As of the census of 2000, there were 4,668 people, 1,578 households, and 1,292 families residing in the township. The population density was 139.9 PD/sqmi. There were 1,662 housing units at an average density of 49.8 /sqmi. The racial makeup of the township was 97.45% White, 0.30% African American, 0.39% Native American, 0.30% Asian, 0.11% Pacific Islander, 0.13% from other races, and 1.33% from two or more races. Hispanic or Latino of any race were 1.20% of the population.

There were 1,578 households, out of which 44.5% had children under the age of 18 living with them, 70.8% were married couples living together, 6.5% had a female householder with no husband present, and 18.1% were non-families. 13.3% of all households were made up of individuals, and 2.2% had someone living alone who was 65 years of age or older. The average household size was 2.95 and the average family size was 3.22.

In the township the population was spread out, with 30.0% under the age of 18, 6.8% from 18 to 24, 35.3% from 25 to 44, 23.4% from 45 to 64, and 4.5% who were 65 years of age or older. The median age was 35 years. For every 100 females, there were 109.7 males. For every 100 females age 18 and over, there were 108.1 males.

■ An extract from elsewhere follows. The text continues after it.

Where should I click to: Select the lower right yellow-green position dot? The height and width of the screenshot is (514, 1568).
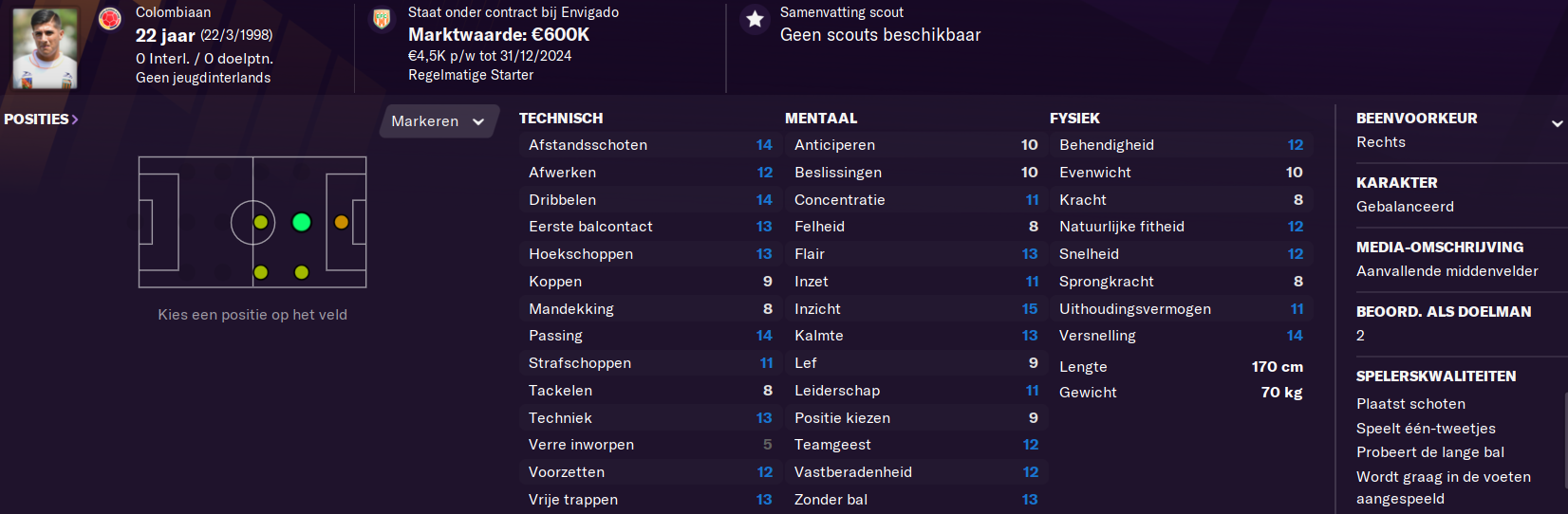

The median income for a household in the township was $58,596, and the median income for a family was $60,000. Males had a median income of $43,373 versus $30,568 for females. The per capita income for the township was $23,690. About 2.5% of families and 3.5% of the population were below the poverty line, including 4.5% of those under age 18 and none of those age 65 or over. The original homesteading families were the Broadbents, Carlisles, Clarks, and Browns.

Historical population
| Census | Pop. | Note | %± |
| 1880 | 227 |  | — |
| 1890 | 242 |  | 6.6% |
| 1900 | 333 |  | 37.6% |
| 1910 | 303 |  | −9.0% |
| 1920 | 338 |  | 11.6% |
| 1930 | 297 |  | −12.1% |
| 1940 | 317 |  | 6.7% |
| 1950 | 330 |  | 4.1% |
| 1960 | 509 |  | 54.2% |
| 1970 | 1,004 |  | 97.2% |
| 1980 | 2,839 |  | 182.8% |
| 1990 | 3,588 |  | 26.4% |
| 2000 | 4,668 |  | 30.1% |
| 2010 | 5,123 |  | 9.7% |
| 2020 | 5,334 |  | 4.1% |
U.S. Decennial Census

==Historic site==
- Crescent Grange Hall No. 512 in Linwood Township is listed in the National Register of Historic Places.